=== Work request ===
Return the opening lines of the material, word for word. End with the line that contains "Task: Click delete trash icon in 高血压 row".

=== Data to use ===
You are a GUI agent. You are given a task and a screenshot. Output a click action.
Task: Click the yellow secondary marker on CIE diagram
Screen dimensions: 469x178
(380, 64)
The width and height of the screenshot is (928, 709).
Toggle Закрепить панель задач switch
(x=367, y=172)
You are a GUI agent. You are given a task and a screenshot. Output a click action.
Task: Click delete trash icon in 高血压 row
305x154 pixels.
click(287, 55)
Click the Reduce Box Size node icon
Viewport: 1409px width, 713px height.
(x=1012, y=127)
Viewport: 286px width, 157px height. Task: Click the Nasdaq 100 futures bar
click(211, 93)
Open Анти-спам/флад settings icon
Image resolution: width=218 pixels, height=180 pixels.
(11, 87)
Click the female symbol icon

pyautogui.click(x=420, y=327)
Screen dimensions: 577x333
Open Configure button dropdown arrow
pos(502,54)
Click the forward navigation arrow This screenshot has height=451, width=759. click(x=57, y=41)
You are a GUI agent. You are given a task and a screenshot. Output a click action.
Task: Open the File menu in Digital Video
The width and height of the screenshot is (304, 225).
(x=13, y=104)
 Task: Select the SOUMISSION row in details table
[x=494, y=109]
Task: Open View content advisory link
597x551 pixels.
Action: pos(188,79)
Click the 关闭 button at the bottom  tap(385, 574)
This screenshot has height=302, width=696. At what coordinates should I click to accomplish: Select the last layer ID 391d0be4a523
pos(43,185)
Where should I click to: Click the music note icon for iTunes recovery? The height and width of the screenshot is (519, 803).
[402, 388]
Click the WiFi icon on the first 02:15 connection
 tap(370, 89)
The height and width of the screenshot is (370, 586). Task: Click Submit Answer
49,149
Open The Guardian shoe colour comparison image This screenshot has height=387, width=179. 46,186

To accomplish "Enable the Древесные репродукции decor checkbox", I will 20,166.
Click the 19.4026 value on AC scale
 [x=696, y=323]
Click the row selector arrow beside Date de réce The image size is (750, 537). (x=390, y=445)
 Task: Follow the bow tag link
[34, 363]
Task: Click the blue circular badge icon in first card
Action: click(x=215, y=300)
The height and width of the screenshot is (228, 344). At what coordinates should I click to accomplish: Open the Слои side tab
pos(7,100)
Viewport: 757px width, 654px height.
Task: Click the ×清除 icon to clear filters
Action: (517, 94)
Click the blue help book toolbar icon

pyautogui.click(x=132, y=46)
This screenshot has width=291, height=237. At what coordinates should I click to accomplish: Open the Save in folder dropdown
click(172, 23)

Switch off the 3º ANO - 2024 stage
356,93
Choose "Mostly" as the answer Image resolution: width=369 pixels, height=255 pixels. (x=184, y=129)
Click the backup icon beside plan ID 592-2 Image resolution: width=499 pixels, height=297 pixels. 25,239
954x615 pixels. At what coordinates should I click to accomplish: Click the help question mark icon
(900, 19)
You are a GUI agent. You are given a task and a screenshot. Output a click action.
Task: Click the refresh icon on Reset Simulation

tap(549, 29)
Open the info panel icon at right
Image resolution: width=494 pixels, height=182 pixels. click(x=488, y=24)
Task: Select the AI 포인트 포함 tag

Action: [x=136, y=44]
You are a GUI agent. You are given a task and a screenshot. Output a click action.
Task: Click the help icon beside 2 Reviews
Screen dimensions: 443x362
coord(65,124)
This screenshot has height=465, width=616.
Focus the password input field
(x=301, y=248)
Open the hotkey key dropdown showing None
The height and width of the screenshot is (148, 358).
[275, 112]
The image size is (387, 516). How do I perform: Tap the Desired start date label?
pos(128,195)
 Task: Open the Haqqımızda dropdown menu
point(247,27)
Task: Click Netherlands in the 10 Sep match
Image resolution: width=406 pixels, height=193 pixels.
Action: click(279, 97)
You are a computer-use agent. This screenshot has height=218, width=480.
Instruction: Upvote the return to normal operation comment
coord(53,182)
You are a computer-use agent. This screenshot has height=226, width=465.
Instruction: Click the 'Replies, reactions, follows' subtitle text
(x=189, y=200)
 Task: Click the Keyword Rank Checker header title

=== Solution for this problem ===
You are a GUI agent. You are given a task and a screenshot. Output a click action.
Task: Click the yellow secondary marker on CIE diagram
Screen dimensions: 469x178
(380, 64)
The width and height of the screenshot is (928, 709).
Toggle Закрепить панель задач switch
(x=367, y=172)
You are a GUI agent. You are given a task and a screenshot. Output a click action.
Task: Click delete trash icon in 高血压 row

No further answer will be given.